Research Areas: Machine Learning Theory;Privacy & Security

PhD Institution/year: Northeastern University 07/2023

Current Position: Student (graduating), Northeastern University

Preferred Role(s): Postdoc;Industry research (full-time);Industry research (postdoc)

Keywords: differential privacy; generalization; robustness; algorithmic stability

Links: Website CV DBLP Google Scholar

Click Here for Bio & Research Summary

Brief Bio

I am a PhD student at Khoury College of Computer Science at Northeastern University, advised by Huy Nguyen and Jonathan Ullman. I have received the Electrical and Computer Engineering diploma from the National Technical University of Athens (2015) and the MS on Logic, Algorithms, and Theory of Computation from the National Kapodistrian University of Athens (2017). During my studies in Greece, I was advised by Dimitris Fotakis. During summers 2019 and 2020, I interned at IBM Research, working with Thomas Steinke on the generalization properties of learning algorithms, and at Apple Research during summer 2022, working with Audra McMillan on the shuffle model of differential privacy. My research has been supported by a Facebook Fellowship (2020-2022) and by a Khoury PhD Research Award.

Research Summary

My research lies in the theoretical foundations of machine learning and data privacy and is focused on two threads. Differentially private data analysis: Differential privacy (DP) is a rigorous mathematical notion that has been widely adopted as the standard criterion for individuals’ privacy by academia, industry, and government. Thus-far, my collaborators and I have designed DP algorithms for fundamental tasks which are sample-efficient under assumptions on the data distribution. Such examples are testing and learning the mean of a Gaussian distribution and learning a large-margin halfspace classifier. My drive in this area is the pursuit of general principles that are broadly applicable, as they form the basis of a more widespread understanding of private statistics. I am particularly interested in establishing formal connections between DP and robust statistics.
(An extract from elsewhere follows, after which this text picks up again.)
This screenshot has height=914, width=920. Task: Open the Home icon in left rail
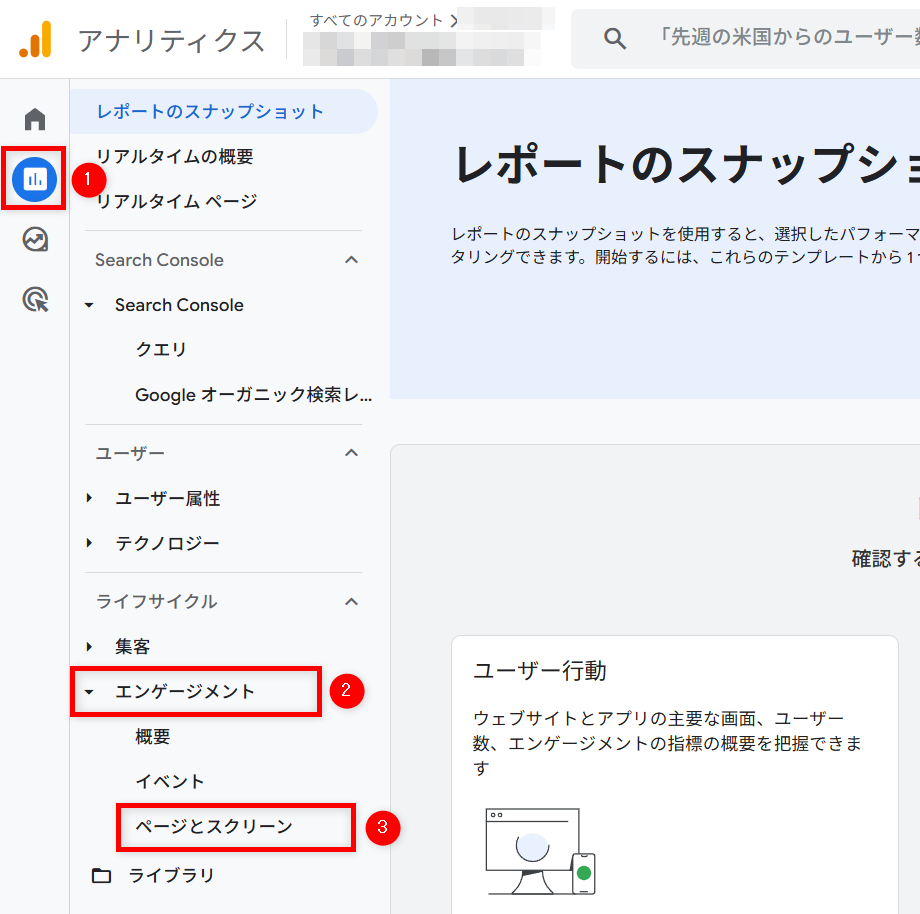[35, 120]
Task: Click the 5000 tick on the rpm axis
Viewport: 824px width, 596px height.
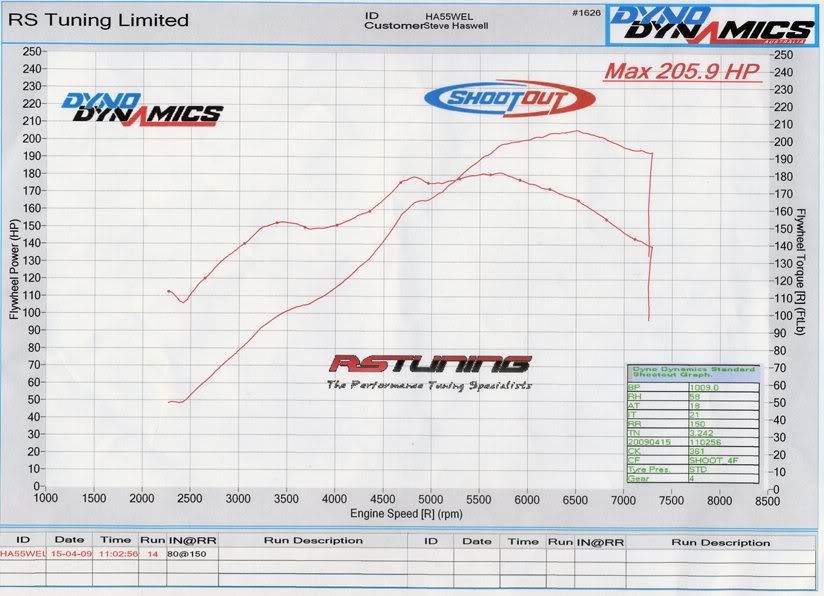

The connection between these different types of algorithmic stability is an opportunity to import results from one field to another, but I also find it exciting to study on a conceptual level. Generalization: I study conditions under which learning algorithms generalize well, which ensures that their performance on the training sample and on unseen data is close. There is a variety of diverse reasons why an algorithm might generalize well. Thomas Steinke and I proposed a new stability notion which unifies a seemingly-incomparable set of these conditions. My approach in this area has been inspired by DP, new techniques in which I believe will continue to offer advances to the study of generalization in parallel. I am interested in determining the generalization gap of practical learning algorithms but also establishing a deeper understanding of the connections between this diverse set of stability notions (with a framework that incorporates a wider variety of them), which will help us gain better insight on good practices for algorithm design and inform the right choice of algorithm for a given learning task.